L’heure des remèdes pour Dramatik

Le rappeur Dramatik a recherché un son plus intemporel dans la création de son dernier album.
Photo: Gunther Gamper Le rappeur Dramatik a recherché un son plus intemporel dans la création de son dernier album.

S’il y en a un, du haut de sa stature imposante, qui a le droit de rapper sur la misère et la rue, c’est bien Dramatik. Enfance ardue, adolescence pas plus heureuse : l’ancien membre du mythique groupe montréalais Muzion avait raconté ses malheurs sur son premier effort solo, La boîte noire, paru en 2009. Cinq années plus tard, sans oublier ses racines, Dramatik avait envie d’un peu de lumière.

 

« Quand j’étais plus jeune, j’ai été pris en main par la DPJ, ma première école c’était l’Hôpital Rivière-des-Prairies, j’avais des problèmes de comportement, et tout ça, raconte Dramatik, de son vrai nom Bruno Jocelyn. En 2004, je suis allé prendre mes archives là-bas, et j’avais décidé d’en faire l’album La boîte noire.Si sur ce disque-là le ton était à la plainte, c’était maintenant le temps de trouver des remèdes, des médicaments, même si ça reste peut-être juste un effet placebo. Radiothérapie, c’était mon prétexte pour ne pas rester dans mon nuage gris. »

 

Du soleil, donc, de la lumière. Des rayons, précise le montréalais d’origine haïtienne. « “Ra” pour le radium, pour le dieu soleil, pour rayonnement. Ma vie est beaucoup moins dramatique qu’avant. J’ai la chance de faire de la musique, d’avoir des enfants, de faire des barbecues, d’aller chez Maxi pour acheter des côtes levées ! Je ne voulais pas faire du rap sur la guerre, sur les bombes, ça serait un mensonge par rapport à ce que je vis en ce moment. »

 

L’histoire du rap

 

Côté bonheur, pensons aux pièces Do it !, Barbancourt, et Brille, chantée avec Awadi. Tout n’est quand même pas rose bonbon sur Radiothérapie, réalisé par DJ Horg. Dramatik a un regard aiguisé sur la société, la consommation, et sur sa scène musicale. Il cite d’ailleurs de nombreux vétérans du rap, de Public Enemy à NWA, en faisant un clin d’oeil à IAM en répétant « dangerous » sur Guns, haine, rosaires.

 

« Moi, je viens d’un certain âge d’or du rap, je suis l’un des derniers de ma génération, et cet album-là va servir à remplir les archives, parce qu’il manque d’archives en ce qui concerne les années 1986 à 1993. Y a presque pas d’articles, d’images, de vidéo de cette époque où on portait des chemises à pois, des High Top, et tout ça ! Cet album-là, c’est pas juste un album, c’est un outil, un outil d’éducation peut-être. »

 

Dramatik a lui-même créé la plupart des rythmiques, que le DJ Delicate Beats a ensuite enrobées.

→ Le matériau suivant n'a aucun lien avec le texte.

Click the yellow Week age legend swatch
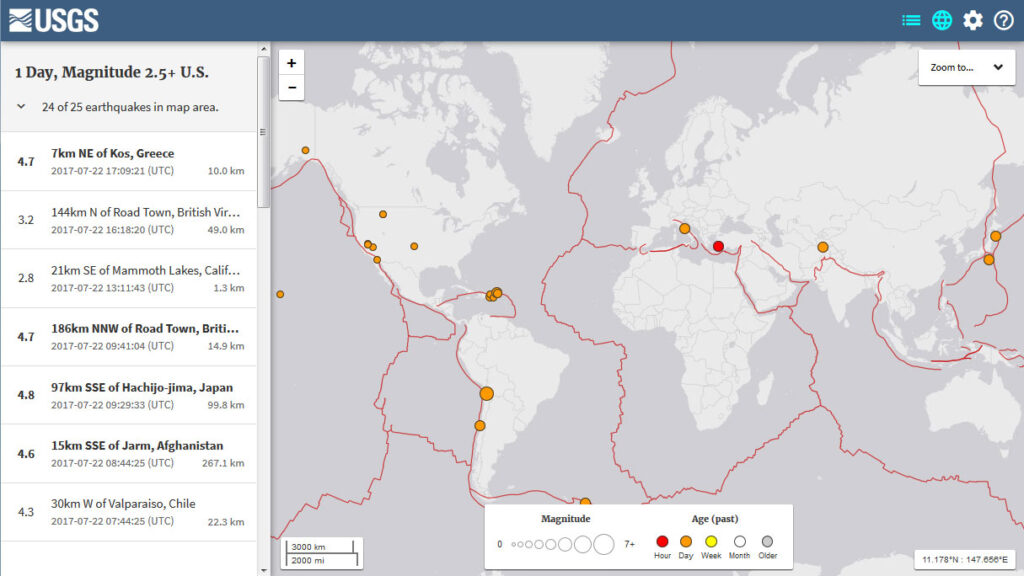coord(712,541)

Radiothérapie n’est pas fait du son du jour, n’étant presque pas électronique, voire hyper classique. « Je voulais que cet album-là dure cinq ans, dix ans, dit Dramatik. Pourquoi un album de rap serait bon pour un an seulement ? D’où l’envie de faire des tracks plus intemporelles, où j’ai choisi de ne pas mettre des sons de synthétiseurs à gauche et à droite, avec des samplings déjà faits pour la saveur du mois. » Il y a des rayons qui meurent moins vite que d’autres, quoi.